Justices rule courts cannot police partisan gerrymandering

The 5-4 decision will have significant political impact across the country.

June 27, 2019, 12:55 PM

Choosing to keep the courts out of the politics of gerrymandering, the Supreme Court’s conservative majority on Thursday said there is no manageable standard for judging when partisanship goes too far in the drawing of electoral maps.

The decision effectively takes the courts out of the business of policing the politics of gerrymandering, and leaves to the states and Congress the responsibility to regulate the practice legislatively.

The narrow 5-4 ruling, on the eve of the 2020 census and the next major redrawing of the nation’s congressional maps, means gerrymandering will largely continue unabated with statistical experts from both parties drawing maps in pursuit of maximum political advantage.

"No one can accuse this Court of having a crabbed view of the reach of its competence. But we have no commission to allocate political power and influence in the absence of a constitutional directive or legal standards to guide us in the exercise of such authority," Chief Justice John Roberts wrote for the majority.

"'It is emphatically the province and duty of the judicial department to say what the law is,'" Roberts continued, quoting form the landmark case Marbury v. Madison. "In this rare circumstance, that means our duty is to say 'this is not law.'"

Assistants with television networks race to deliver the news of justices' ruling on partisan gerrymandering cases in Maryland and North Carolina outside the Supreme Court in Washington, June 27, 2019.
Jim Lo Scalzo/EPA via Shutterstock

Roberts laid out several possible alternative remedies for critics of gerrymandering to pursue outside the courts but made clear judges should not be the ones to decide.

"We express no view on any of these pending proposals. We simply note that the avenue for reform established by the Framers, and used by Congress in the past, remains open," he said.

The court has long acknowledged that “extreme” gerrymandering is inconsistent with democratic principles, but many justices past and present have said the issue is better left to the political system to sort out.

Anti-gerrymandering advocates, who argued that gerrymandering can violated citizens’ First Amendment rights -- discriminating on the basis of speech and diluting their votes -- had pressed the court to set an enforceable standard.

The issue came before the court in the form of two cases -- one involving Republican redistricting in North Carolina and the other involving Democratic redistricting in Maryland. Lower court decisions in favor of challengers in both cases have been thrown out.

In a strongly worded dissent, Justice Elena Kagan called extremely partisan gerrymandering a "constitutional violation."

"The partisan gerrymanders in these cases deprived citizens of the most fundamental of their constitutional rights: the rights to participate equally in the political process, to join with others to advance political beliefs, and to choose their political representatives," Kagan wrote.

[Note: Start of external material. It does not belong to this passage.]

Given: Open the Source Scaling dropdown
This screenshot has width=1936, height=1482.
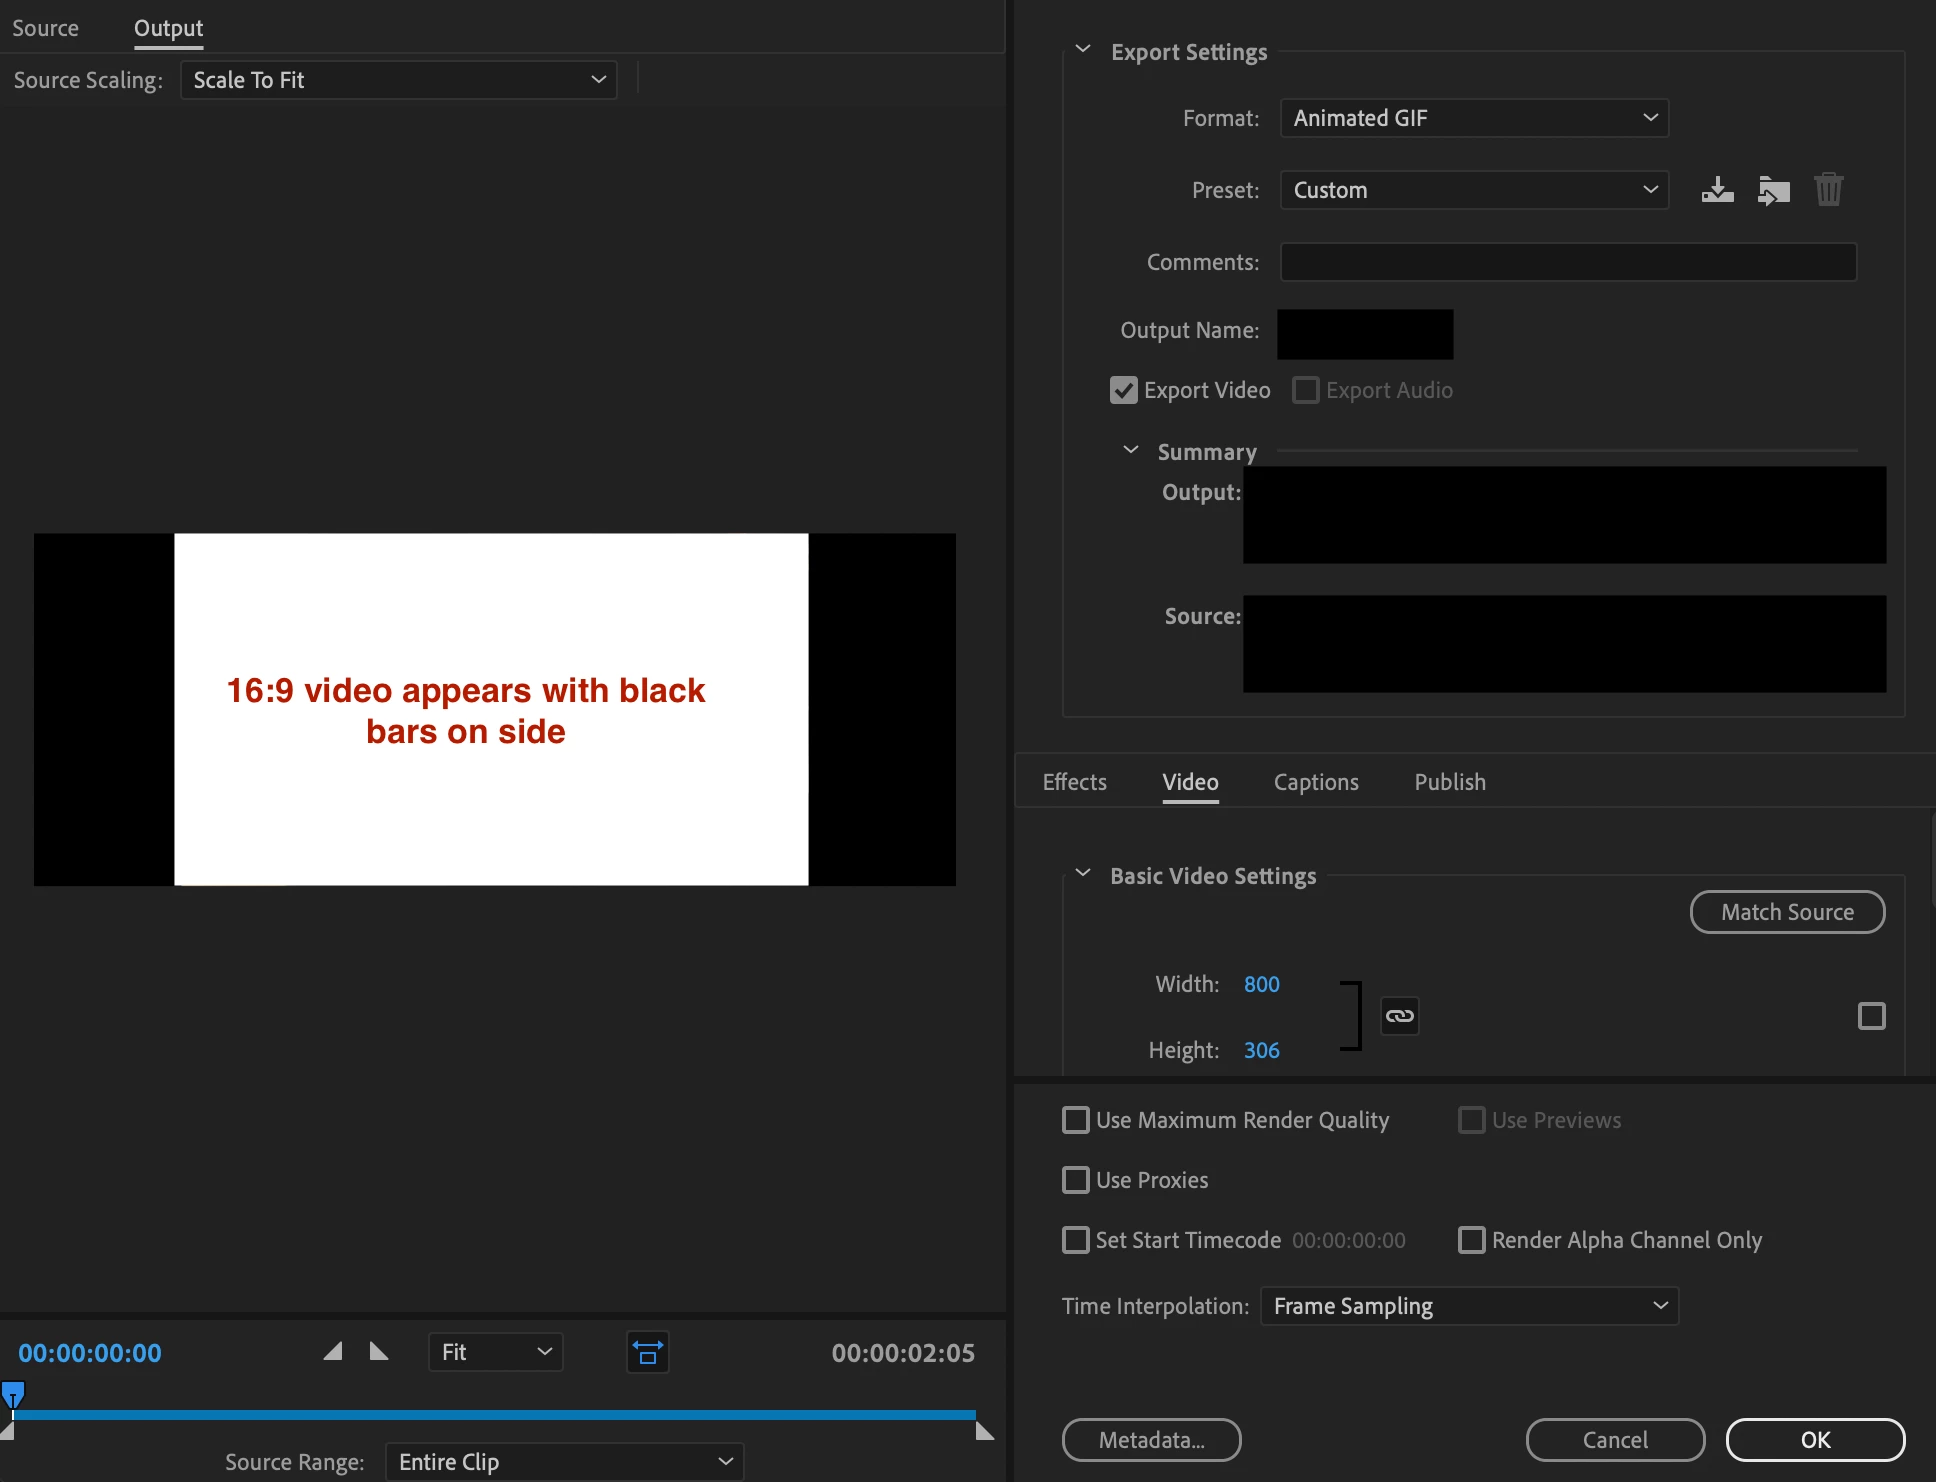Looking at the screenshot, I should tap(398, 80).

"If left unchecked, gerrymanders like the ones here may irreparably damage our system of government. And checking them is not beyond the courts. The majority’s abdication comes just when courts across the country, including those below, have coalesced around manageable judicial standards to resolve partisan gerrymandering claims," she said.

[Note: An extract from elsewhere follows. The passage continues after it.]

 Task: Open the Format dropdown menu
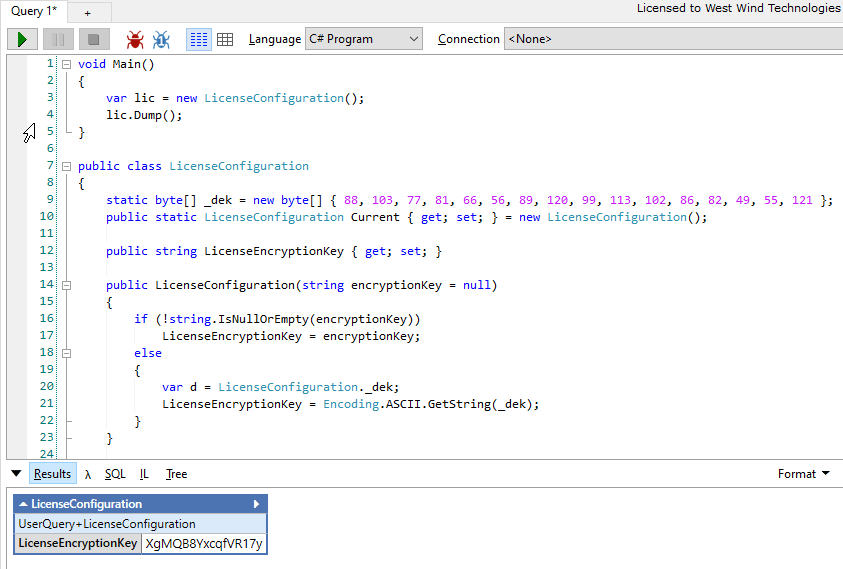point(804,474)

"In giving such gerrymanders a pass from judicial review, the majority goes tragically wrong."

Maryland Gov. Larry Hogan, a leading Republican advocate for restrictions on gerrymandering, voiced disappointment in the court’s decision.

“Gerrymandering is wrong, and both parties are guilty. It stifles real political debate, contributes to our bitter partisan polarization, and deprives citizens of meaningful choices,” Hogan said in a statement.

“The Supreme Court agrees that this is a matter for states and legislatures to address,” he added. “This is a problem we can, should, and must solve.”

Redistricting advocates across the country said they planned to step up lobbying of state legislatures to enact restraints on the use of partisan politics in drawing district boundaries.

"The Court was clear – we cannot rely on the judicial branch to provide our pathway forward. Lawmakers, not the judiciary, are the only ones that can comprehensively reform our redistricting process,” said Mary Wills Bode, a leading North Carolina advocate for redistricting reform. “With this decision, the need for legislative action has never been more urgent.”